Pero yo leía “El Mercurio” desde antes de aprender a leer. Cuanto tenía tres o cuatro años mi madre me mostraba “El Mercurio” y me preguntaba “¿qué dice ahí?”, yo contestaba “El Mercurio” y todos los presentes celebraban. Después escribí durante 46 años en el diario y sólo me retiré cuando éste apoyó a Piñera, en 2009. Pero después siempre desayuné leyéndolo y soportando a todos sus columnistas de izquierda –que son mayoría– con perfecta serenidad, sin compartir la molestia de algunos amigos míos que han dejado de leerlo por “haberse pasado al enemigo”.

Supongo que la vida que tengo por delante será distinta sin leer “El Mercurio” al desayunar. Probablemente es otro de los grandes cambios que, anuncian, el actual trastorno general provocará en la vida de todos nosotros. La mía va ser ahora más parecida a la de la generalidad de los chilenos, que no leen ningún diario con el desayuno ni tampoco después. 
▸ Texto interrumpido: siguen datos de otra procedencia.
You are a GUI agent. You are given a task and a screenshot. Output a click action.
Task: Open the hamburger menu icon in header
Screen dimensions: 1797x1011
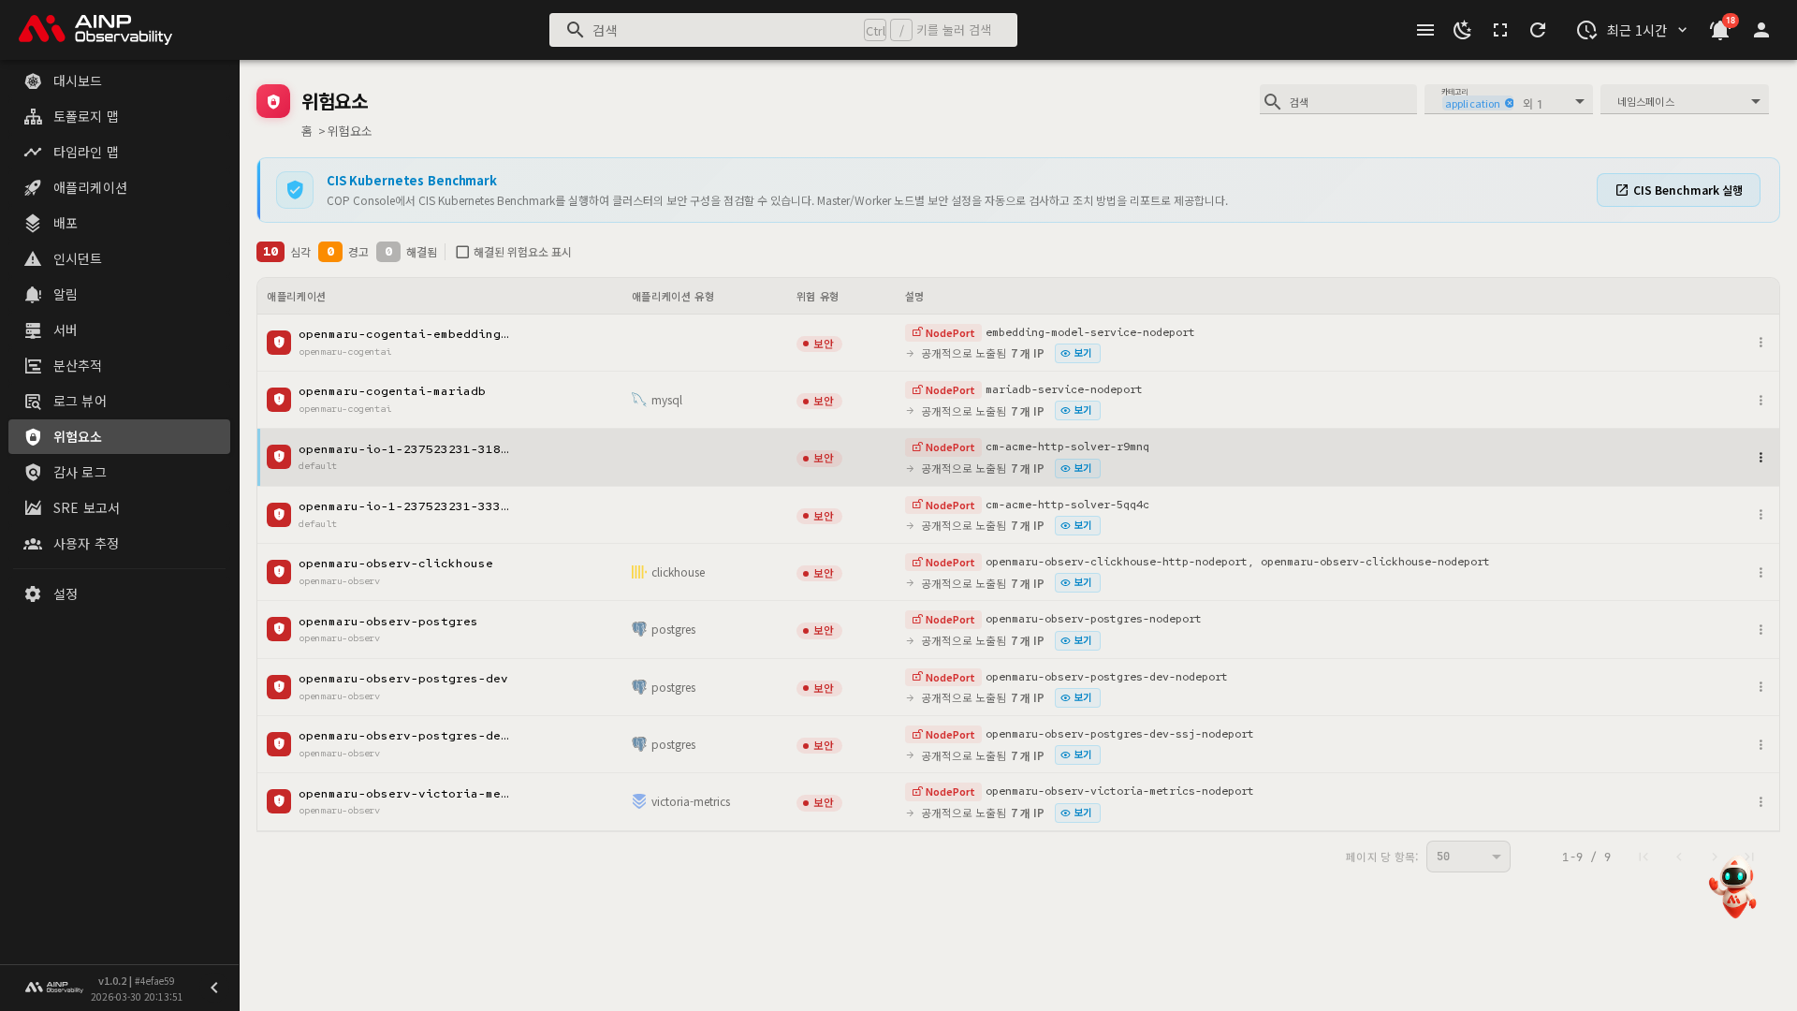[1425, 30]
Uno no maneja su destino. Yo siempre solía decir que había dos cosas en la vida que no dejaría nunca: la María Soledad Vial y “El Mercurio”. Aparecí declarando eso una vez en la revista “Paula” y Roberto Edwards Eastman me llamó para felicitarme. Pero el 31 de diciembre de 2008 escribí por última vez en ese diario, anunciando mi partida. Con todo, “El Mercurio” sobrevivió y yo también. Y hace un par de días dejé de leerlo con el desayuno y hasta ahora he sobrevivido. Claro, sólo dos días. 

Lo que prueba que nunca uno debe decir “de esta agua no beberé”. En todo caso, el 4 de diciembre espero cumplir 60 años de matrimonio con María Soledad Vial y hasta ahora ni ella ni yo hemos considerado romper el vínculo.